Human rights news from the IBA - Aug/Sept 2016

Lawyers on the front line: Zuzana Caputova, ‘grassroots environmental hero’

Polly Botsford

Zuzana Caputova, a public interest lawyer who won a decisive victory in the European Court of Justice (ECJ) over a highly controversial waste pit in Slovakia, was recently awarded the European category of the prestigious Goldman Environmental Prize, which honours ‘grassroots environmental heroes’.

Caputova, an advocate who works with a local NGO, Via Iuris, in Slovakia, and who was recently received in the White House for her work, is one of six winners for the 2016 Prize, known as the ‘environmental Nobel’. The prize focuses on individuals who have led positive change in the natural environment through community or citizen participation.

Caputova’s win is in recognition of her successful efforts to close down a landfill site in Pezinok, a small town near Bratislava in Slovakia.

Those efforts, carried out over many years, ranged from public protests and petitions as well as the legal battle which went to the ECJ.

Caputova explains to Global Insight the importance of the Prize in raising awareness in Slovakia, a country that has the fifth worst track record in the EU on corruption according to Transparency International (TI).  It provides the potential for citizens to fight against what she calls ‘entrenched interests’.

‘The Prize received a huge amount of media coverage across Slovakia and it really delivered a very important message that we, the common people, the public, can stand up to economic power – which is linked to political power. There are not that many positive messages that are so optimistic here,’ she says.

The prize focused on the case of Jozef Krizan & Ors v Slovenska inspeckcia zivoteneho prostredia (generally known as ‘the Pezinok landfill case’). A landfill was built in Pezinok, an area of vineyards. The waste site had public health consequences as well as potentially damaging the local wine-making industry.

--------

[Objective A] Repeat the whole article about Zuzana Caputova word for word.

[Records shown]
--------

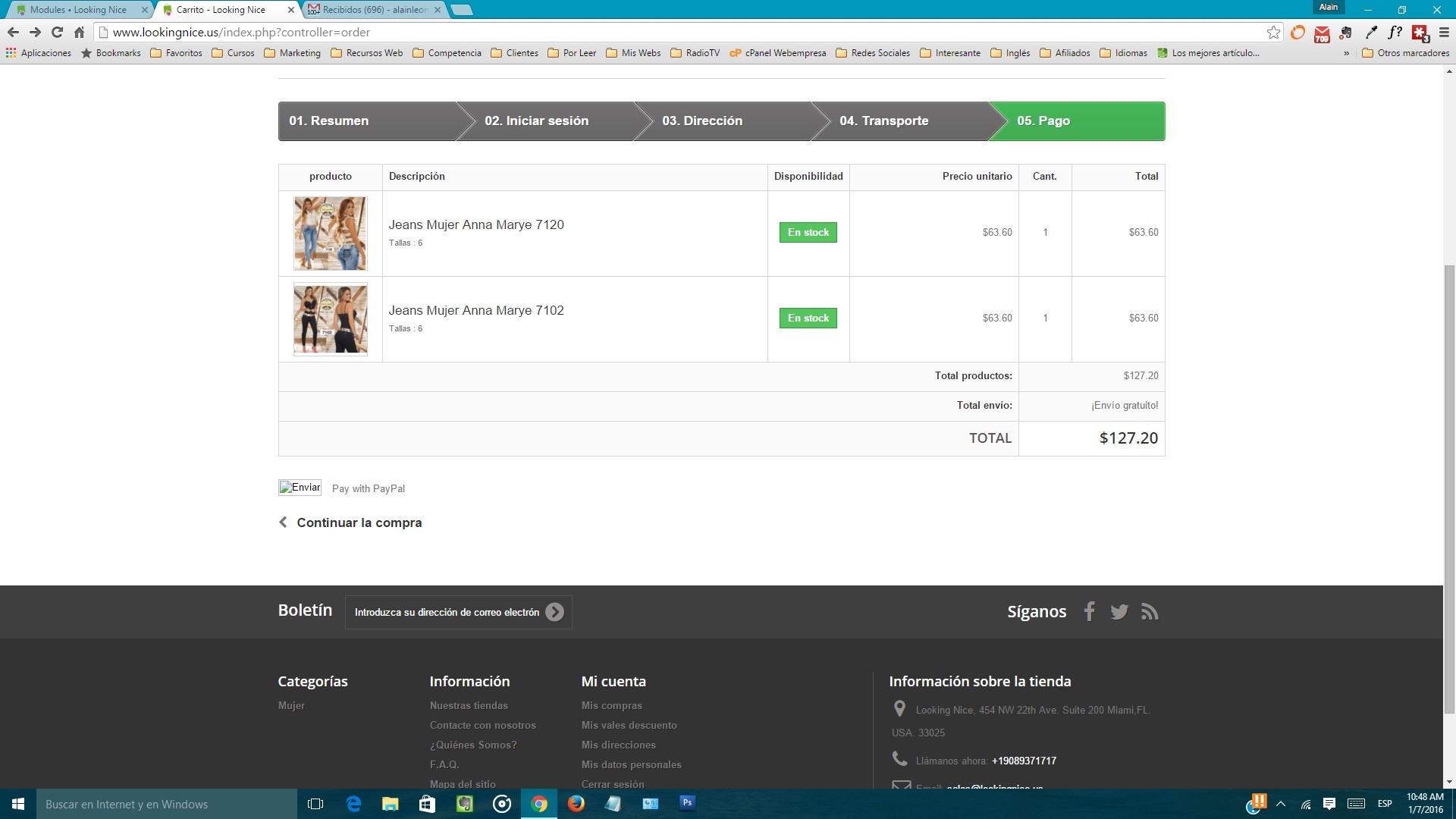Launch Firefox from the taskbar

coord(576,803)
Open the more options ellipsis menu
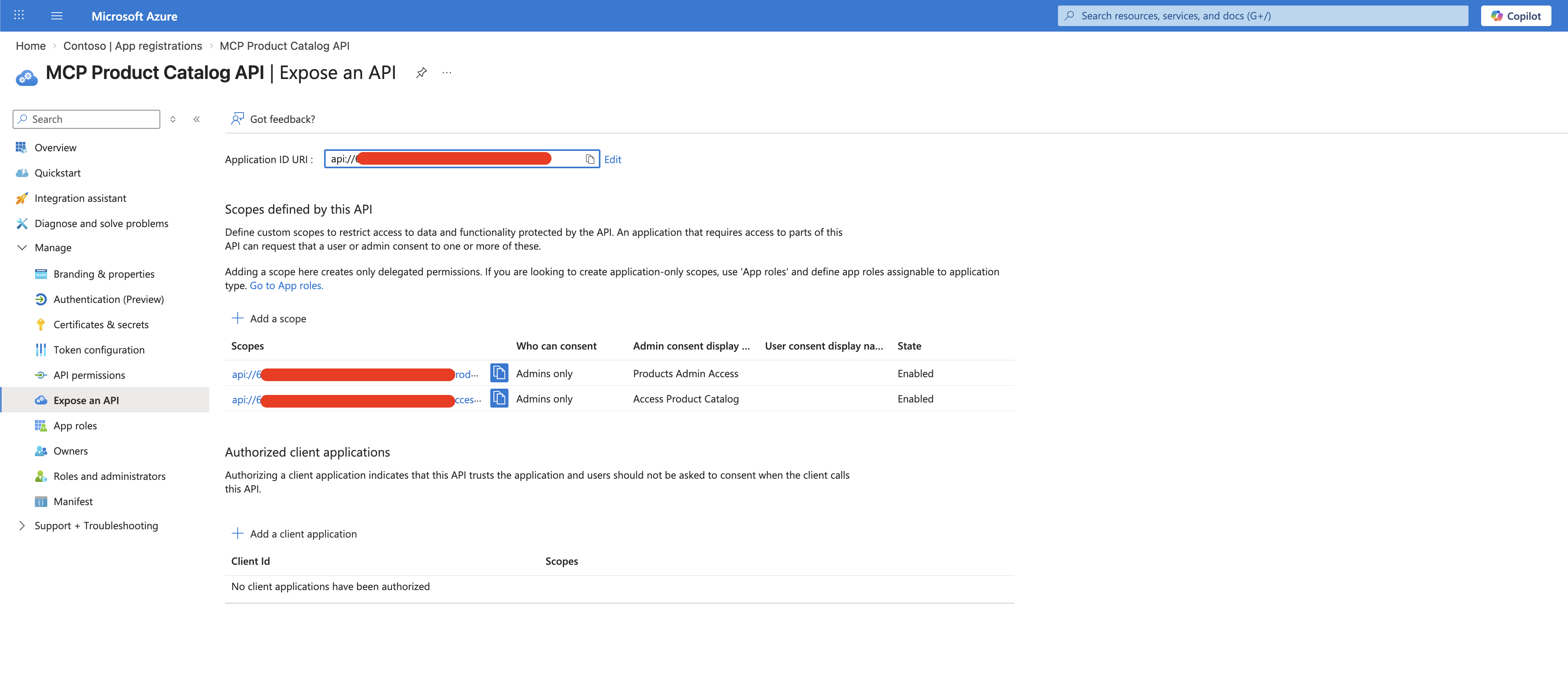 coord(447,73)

--------

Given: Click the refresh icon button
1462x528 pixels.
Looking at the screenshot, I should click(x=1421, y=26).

--------

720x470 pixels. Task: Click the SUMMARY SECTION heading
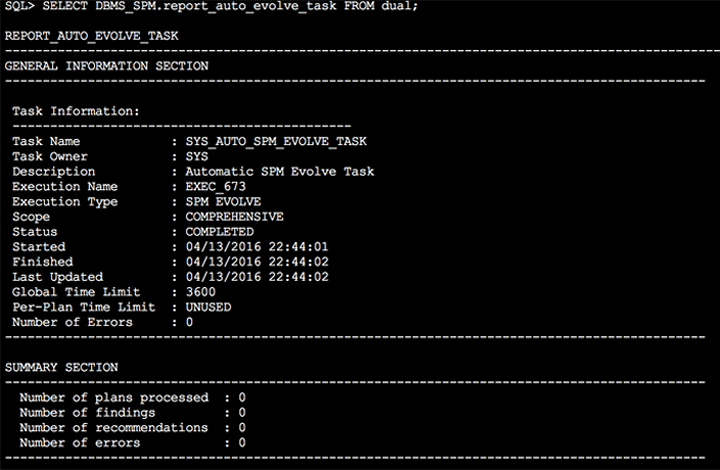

--------

[Objective B] Copy out each line of the records that includes the string "pixels". Matching is case-sensitive.

[Final answer A]
Human rights news from the IBA - Aug/Sept 2016

Lawyers on the front line: Zuzana Caputova, ‘grassroots environmental hero’

Polly Botsford

Zuzana Caputova, a public interest lawyer who won a decisive victory in the European Court of Justice (ECJ) over a highly controversial waste pit in Slovakia, was recently awarded the European category of the prestigious Goldman Environmental Prize, which honours ‘grassroots environmental heroes’.

Caputova, an advocate who works with a local NGO, Via Iuris, in Slovakia, and who was recently received in the White House for her work, is one of six winners for the 2016 Prize, known as the ‘environmental Nobel’. The prize focuses on individuals who have led positive change in the natural environment through community or citizen participation.

Caputova’s win is in recognition of her successful efforts to close down a landfill site in Pezinok, a small town near Bratislava in Slovakia.

Those efforts, carried out over many years, ranged from public protests and petitions as well as the legal battle which went to the ECJ.

Caputova explains to Global Insight the importance of the Prize in raising awareness in Slovakia, a country that has the fifth worst track record in the EU on corruption according to Transparency International (TI).  It provides the potential for citizens to fight against what she calls ‘entrenched interests’.

‘The Prize received a huge amount of media coverage across Slovakia and it really delivered a very important message that we, the common people, the public, can stand up to economic power – which is linked to political power. There are not that many positive messages that are so optimistic here,’ she says.

The prize focused on the case of Jozef Krizan & Ors v Slovenska inspeckcia zivoteneho prostredia (generally known as ‘the Pezinok landfill case’). A landfill was built in Pezinok, an area of vineyards. The waste site had public health consequences as well as potentially damaging the local wine-making industry.

[Final answer B]
1462x528 pixels.
720x470 pixels. Task: Click the SUMMARY SECTION heading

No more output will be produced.